PhD student finds lost city in Mexico jungle by accident
A huge Maya city has been discovered centuries after it disappeared under jungle canopy in Mexico.
Archaeologists found pyramids, sports fields, causeways connecting districts and amphitheatres in the southeastern state of Campeche.
They uncovered the hidden complex - which they have called Valeriana - using Lidar, a type of laser survey that maps structures buried under vegetation.
They believe it is second in density only to Calakmul, thought to be the largest Maya site in ancient Latin America.
The team discovered three sites in total, in a survey area the size of Scotland's capital Edinburgh, “by accident” when one archaeologist browsed data on the internet.

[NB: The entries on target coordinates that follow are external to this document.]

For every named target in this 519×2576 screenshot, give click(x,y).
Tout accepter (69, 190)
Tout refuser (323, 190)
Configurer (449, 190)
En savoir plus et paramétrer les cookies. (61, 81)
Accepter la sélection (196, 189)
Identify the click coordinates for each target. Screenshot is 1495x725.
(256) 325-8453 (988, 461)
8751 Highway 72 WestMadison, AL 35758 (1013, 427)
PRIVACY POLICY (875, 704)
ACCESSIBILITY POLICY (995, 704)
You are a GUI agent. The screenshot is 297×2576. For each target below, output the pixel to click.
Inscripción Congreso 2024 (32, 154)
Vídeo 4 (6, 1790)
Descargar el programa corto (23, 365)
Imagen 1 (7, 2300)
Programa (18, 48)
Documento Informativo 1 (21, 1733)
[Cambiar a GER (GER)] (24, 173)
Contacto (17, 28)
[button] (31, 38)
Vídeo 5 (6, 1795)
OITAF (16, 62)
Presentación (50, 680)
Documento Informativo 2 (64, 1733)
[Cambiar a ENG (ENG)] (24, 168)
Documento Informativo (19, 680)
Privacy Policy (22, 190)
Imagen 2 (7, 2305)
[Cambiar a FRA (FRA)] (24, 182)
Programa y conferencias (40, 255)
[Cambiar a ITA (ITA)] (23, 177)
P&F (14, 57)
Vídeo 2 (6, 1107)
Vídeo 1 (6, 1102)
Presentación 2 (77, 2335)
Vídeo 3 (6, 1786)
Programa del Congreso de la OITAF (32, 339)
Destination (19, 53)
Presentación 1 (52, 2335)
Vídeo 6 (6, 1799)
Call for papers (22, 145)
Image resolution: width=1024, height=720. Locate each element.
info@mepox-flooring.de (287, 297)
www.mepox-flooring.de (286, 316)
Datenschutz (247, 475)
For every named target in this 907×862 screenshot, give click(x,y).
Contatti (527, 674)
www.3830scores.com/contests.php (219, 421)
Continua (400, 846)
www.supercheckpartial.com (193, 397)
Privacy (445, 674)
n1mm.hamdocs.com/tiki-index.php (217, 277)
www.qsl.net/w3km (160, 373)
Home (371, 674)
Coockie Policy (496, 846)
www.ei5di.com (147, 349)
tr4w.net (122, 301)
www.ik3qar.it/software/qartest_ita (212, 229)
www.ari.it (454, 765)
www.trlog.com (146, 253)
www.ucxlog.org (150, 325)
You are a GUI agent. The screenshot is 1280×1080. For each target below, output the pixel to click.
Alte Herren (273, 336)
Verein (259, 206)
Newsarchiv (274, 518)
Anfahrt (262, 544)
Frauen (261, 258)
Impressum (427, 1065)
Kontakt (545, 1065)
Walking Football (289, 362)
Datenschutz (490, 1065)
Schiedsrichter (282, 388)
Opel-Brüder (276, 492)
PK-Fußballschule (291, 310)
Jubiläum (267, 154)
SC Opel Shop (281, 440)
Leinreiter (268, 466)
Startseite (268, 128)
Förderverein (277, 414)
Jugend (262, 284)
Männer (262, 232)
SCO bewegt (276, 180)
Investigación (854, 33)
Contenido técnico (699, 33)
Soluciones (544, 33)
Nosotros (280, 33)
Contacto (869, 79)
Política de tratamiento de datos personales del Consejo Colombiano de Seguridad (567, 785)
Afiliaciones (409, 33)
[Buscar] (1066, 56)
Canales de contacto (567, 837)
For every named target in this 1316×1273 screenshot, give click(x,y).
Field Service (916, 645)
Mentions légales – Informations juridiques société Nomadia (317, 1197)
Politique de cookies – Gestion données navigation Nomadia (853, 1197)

“I was on something like page 16 of Google search and found a laser survey done by a Mexican organisation for environmental monitoring,” explains Luke Auld-Thomas, a PhD student at Tulane university in the US.
It was a Lidar survey, a remote sensing technique which fires thousands of laser pulses from a plane and maps objects below using the time the signal takes to return.
But when Mr Auld-Thomas processed the data with methods used by archaeologists, he saw what others had missed - a huge ancient city which may have been home to 30-50,000 people at its peak from 750 to 850 AD.
That is more than the number of people who live in the region today, the researchers say.
Mr Auld-Thomas and his colleagues named the city Valeriana after a nearby lagoon.
The find helps change an idea in Western thinking that the Tropics was where “civilisations went to die”, says Professor Marcello Canuto, a co-author in the research.
Instead, this part of the world was home to rich and complex cultures, he explains.
We can’t be sure what led to the demise and eventual abandonment of the city, but the archaeologists say climate change was a major factor.
Valeriana has the “hallmarks of a capital city” and was second only in density of buildings to the spectacular Calakmul site, around 100km away (62 miles).
It is “hidden in plain sight”, the archaeologists say, as it is just 15 minutes hike from a major road near Xpujil where mostly Maya people now live.
There are no known pictures of the lost city because “no-one has ever been there”, the researchers say, although local people may have suspected there were ruins under the mounds of earth.
The city, which was about 16.6 sq km, had two major centres with large buildings around 2km (1.2 miles) apart, linked by dense houses and causeways.
It has two plazas with temple pyramids, where Maya people would have worshipped, hidden treasures like jade masks and buried their dead.
It also had a court where people would have played an ancient ball game.
There was also evidence of a reservoir, indicating that people used the landscape to support a large population.
In total, Mr Auld-Thomas and Prof Canuto surveyed three different sites in the jungle. They found 6,764 buildings of various sizes.
Professor Elizabeth Graham from University College London, who was not involved in the research, says it supports claims that Maya lived in complex cities or towns, not in isolated villages.
"The point is that the landscape is definitely settled - that is, settled in the past - and not, as it appears to the naked eye, uninhabited or ‘wild’," she says.
The research suggests that when Maya civilisations collapsed from 800AD onwards, it was partly because they were so densely populated and could not survive climate problems.
"It's suggesting that the landscape was just completely full of people at the onset of drought conditions and it didn't have a lot of flexibility left. And so maybe the entire system basically unravelled as people moved farther away," says Mr Auld-Thomas.
Warfare and the conquest of the region by Spanish invaders in the 16th century also contributed to eradication of Maya city states.
Many more cities could be found
Lidar technology has revolutionised how archaeologists survey areas covered in vegetation, like the Tropics, opening up a world of lost civilisations, explains Prof Canuto.
In the early years of his career, surveys were done by foot and hand, using simple instruments to check the ground inch by inch.
But in the decade since Lidar was used in the Mesoamerican region, he says it’s mapped around 10 times the area that archaeologists managed in about a century of work.
Mr Auld-Thomas says his work suggests there are many sites out there that archaeologists have no idea about.
In fact so many sites have been found that researchers cannot hope to excavate them all.
"I've got to go to Valeriana at some point. It's so close to the road, how could you not? But I can't say we will do a project there," says Mr Auld-Thomas.
"One of the downsides of discovering lots of new Maya cities in the era of Lidar is that there are more of them than we can ever hope to study," he adds.
The research is published in the academic journal Antiquity.